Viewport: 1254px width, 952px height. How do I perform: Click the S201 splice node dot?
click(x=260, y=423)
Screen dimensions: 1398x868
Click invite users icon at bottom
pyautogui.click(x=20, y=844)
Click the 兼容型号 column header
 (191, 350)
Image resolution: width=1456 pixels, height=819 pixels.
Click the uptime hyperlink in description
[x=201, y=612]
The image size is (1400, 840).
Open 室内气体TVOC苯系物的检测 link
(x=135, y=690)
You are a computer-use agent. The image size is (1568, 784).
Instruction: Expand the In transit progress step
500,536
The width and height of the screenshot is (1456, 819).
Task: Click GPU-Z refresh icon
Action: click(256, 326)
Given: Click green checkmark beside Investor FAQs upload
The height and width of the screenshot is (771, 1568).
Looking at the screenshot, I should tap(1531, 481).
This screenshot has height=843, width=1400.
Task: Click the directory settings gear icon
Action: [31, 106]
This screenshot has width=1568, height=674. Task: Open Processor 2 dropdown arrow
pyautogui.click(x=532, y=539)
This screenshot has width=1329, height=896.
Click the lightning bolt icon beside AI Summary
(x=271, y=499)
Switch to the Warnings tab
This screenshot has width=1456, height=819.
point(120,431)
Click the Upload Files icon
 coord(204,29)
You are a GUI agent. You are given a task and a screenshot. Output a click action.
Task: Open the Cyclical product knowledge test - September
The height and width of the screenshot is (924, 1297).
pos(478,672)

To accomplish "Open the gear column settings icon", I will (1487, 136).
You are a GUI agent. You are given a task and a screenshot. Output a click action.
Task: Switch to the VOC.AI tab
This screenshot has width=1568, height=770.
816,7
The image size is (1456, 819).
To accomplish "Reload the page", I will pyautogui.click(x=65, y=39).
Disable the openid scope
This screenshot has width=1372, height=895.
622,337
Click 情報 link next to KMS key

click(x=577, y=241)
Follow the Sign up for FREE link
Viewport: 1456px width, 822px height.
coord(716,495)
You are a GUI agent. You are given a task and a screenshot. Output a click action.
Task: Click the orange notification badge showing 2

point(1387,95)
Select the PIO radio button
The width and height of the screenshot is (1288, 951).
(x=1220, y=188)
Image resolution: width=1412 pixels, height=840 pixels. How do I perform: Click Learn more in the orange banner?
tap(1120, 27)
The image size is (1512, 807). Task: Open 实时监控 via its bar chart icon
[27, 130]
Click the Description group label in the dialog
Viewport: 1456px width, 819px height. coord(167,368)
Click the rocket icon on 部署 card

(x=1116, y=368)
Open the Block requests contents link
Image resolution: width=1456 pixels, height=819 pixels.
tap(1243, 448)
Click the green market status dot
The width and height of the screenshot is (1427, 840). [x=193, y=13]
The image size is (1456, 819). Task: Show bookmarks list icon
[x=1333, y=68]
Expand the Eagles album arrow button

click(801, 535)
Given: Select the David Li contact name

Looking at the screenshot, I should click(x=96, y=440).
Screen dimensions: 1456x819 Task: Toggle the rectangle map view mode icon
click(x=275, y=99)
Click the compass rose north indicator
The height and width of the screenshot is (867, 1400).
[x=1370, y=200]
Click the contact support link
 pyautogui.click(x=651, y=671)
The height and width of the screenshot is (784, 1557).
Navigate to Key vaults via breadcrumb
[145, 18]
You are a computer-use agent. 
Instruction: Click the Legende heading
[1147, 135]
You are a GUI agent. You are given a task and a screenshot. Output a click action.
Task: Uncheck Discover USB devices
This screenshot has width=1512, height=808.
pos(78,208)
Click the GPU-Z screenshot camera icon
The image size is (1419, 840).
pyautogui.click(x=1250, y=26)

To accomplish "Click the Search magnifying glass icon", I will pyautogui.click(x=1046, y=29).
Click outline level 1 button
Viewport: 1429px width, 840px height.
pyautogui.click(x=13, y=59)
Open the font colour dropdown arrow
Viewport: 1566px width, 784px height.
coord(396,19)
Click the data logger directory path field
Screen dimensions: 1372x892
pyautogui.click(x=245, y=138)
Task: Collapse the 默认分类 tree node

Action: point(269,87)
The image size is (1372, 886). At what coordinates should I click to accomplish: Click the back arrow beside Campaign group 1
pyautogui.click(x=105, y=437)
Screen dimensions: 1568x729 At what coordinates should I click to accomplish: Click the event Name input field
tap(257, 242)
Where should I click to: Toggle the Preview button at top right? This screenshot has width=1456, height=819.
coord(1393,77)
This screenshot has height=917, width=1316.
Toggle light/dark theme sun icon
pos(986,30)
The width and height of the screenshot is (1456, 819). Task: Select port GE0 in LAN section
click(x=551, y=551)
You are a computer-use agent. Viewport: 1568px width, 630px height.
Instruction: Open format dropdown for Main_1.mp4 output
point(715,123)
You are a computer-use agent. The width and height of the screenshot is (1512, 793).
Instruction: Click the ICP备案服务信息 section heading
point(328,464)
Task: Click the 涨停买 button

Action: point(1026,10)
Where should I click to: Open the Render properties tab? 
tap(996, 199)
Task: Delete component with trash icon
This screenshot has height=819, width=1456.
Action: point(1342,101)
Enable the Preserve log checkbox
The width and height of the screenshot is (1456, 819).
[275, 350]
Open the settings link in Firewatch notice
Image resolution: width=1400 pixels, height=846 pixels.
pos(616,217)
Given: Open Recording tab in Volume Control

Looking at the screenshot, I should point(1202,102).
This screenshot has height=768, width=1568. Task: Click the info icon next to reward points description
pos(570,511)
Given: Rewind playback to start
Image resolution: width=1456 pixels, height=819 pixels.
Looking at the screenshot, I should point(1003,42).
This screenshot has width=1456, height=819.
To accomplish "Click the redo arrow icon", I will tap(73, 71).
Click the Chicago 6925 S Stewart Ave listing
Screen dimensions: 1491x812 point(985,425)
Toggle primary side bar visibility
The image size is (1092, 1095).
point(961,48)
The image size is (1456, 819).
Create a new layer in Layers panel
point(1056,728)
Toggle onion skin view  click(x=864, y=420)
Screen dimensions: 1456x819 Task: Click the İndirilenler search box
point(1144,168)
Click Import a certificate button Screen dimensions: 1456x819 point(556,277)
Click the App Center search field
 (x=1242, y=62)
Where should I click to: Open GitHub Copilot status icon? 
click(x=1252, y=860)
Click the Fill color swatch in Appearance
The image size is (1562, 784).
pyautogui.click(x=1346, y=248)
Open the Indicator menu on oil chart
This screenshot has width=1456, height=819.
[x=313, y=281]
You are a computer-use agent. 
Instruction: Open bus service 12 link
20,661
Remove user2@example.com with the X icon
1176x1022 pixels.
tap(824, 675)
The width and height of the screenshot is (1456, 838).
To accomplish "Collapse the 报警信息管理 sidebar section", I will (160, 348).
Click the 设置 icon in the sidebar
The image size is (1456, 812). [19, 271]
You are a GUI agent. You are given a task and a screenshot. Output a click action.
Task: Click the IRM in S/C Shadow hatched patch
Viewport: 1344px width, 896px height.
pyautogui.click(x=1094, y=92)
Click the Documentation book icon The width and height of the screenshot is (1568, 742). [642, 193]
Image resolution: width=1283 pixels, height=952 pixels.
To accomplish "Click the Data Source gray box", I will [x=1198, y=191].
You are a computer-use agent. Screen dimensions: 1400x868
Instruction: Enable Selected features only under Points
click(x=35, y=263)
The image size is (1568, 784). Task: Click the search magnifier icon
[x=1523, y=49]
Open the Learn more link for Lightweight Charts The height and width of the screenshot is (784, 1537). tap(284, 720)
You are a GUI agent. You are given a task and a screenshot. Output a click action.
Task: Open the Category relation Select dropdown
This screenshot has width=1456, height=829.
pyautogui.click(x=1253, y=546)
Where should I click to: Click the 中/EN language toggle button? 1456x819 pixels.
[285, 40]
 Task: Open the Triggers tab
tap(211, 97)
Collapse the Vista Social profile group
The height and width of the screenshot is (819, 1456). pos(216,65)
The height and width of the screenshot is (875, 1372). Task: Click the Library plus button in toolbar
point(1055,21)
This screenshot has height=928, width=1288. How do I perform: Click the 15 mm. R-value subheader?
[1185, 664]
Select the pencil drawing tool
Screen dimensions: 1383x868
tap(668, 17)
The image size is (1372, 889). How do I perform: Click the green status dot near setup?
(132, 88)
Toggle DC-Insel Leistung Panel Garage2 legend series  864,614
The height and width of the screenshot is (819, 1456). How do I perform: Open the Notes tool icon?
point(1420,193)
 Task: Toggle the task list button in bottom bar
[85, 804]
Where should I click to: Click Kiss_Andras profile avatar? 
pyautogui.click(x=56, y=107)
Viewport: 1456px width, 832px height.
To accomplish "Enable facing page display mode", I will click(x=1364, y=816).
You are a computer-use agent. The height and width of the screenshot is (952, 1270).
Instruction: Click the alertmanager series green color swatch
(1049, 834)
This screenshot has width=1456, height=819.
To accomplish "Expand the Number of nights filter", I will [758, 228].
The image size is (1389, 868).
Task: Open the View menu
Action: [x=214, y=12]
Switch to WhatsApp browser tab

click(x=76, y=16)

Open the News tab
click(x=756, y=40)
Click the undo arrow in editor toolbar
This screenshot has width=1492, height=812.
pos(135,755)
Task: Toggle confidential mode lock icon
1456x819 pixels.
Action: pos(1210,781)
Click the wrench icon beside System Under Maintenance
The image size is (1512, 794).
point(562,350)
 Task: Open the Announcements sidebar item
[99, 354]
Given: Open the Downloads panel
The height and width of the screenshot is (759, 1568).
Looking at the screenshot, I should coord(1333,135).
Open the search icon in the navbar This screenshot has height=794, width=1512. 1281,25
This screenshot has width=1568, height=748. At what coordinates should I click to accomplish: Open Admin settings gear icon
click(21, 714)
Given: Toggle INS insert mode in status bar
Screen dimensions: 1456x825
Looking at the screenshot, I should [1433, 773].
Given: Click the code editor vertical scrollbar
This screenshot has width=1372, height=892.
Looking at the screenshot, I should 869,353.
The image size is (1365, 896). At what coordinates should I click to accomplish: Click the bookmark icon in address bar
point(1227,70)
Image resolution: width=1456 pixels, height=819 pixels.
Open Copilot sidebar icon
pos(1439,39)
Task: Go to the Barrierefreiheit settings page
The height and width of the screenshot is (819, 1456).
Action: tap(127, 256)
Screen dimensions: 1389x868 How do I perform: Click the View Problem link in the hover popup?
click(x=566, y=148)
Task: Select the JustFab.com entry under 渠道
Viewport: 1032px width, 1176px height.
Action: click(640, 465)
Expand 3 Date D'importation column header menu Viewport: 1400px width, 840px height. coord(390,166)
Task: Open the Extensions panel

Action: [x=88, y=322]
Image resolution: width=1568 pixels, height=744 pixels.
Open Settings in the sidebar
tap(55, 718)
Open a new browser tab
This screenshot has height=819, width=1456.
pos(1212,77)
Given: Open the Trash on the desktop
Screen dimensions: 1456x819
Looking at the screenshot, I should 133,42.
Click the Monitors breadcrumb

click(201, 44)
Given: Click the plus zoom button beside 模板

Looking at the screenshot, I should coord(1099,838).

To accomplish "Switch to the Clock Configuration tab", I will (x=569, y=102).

■ **PROBLEM TO WORK ON**
Copy out, word for word, the part of the entries above that begins at the line with "You are a computer-use agent. Screen" and ends at the line with "Task: Open the Category", including both.

■ **TASK SOLUTION**
You are a computer-use agent. Screen dimensions: 1400x868
Instruction: Enable Selected features only under Points
click(x=35, y=263)
The image size is (1568, 784). Task: Click the search magnifier icon
[x=1523, y=49]
Open the Learn more link for Lightweight Charts The height and width of the screenshot is (784, 1537). tap(284, 720)
You are a GUI agent. You are given a task and a screenshot. Output a click action.
Task: Open the Category relation Select dropdown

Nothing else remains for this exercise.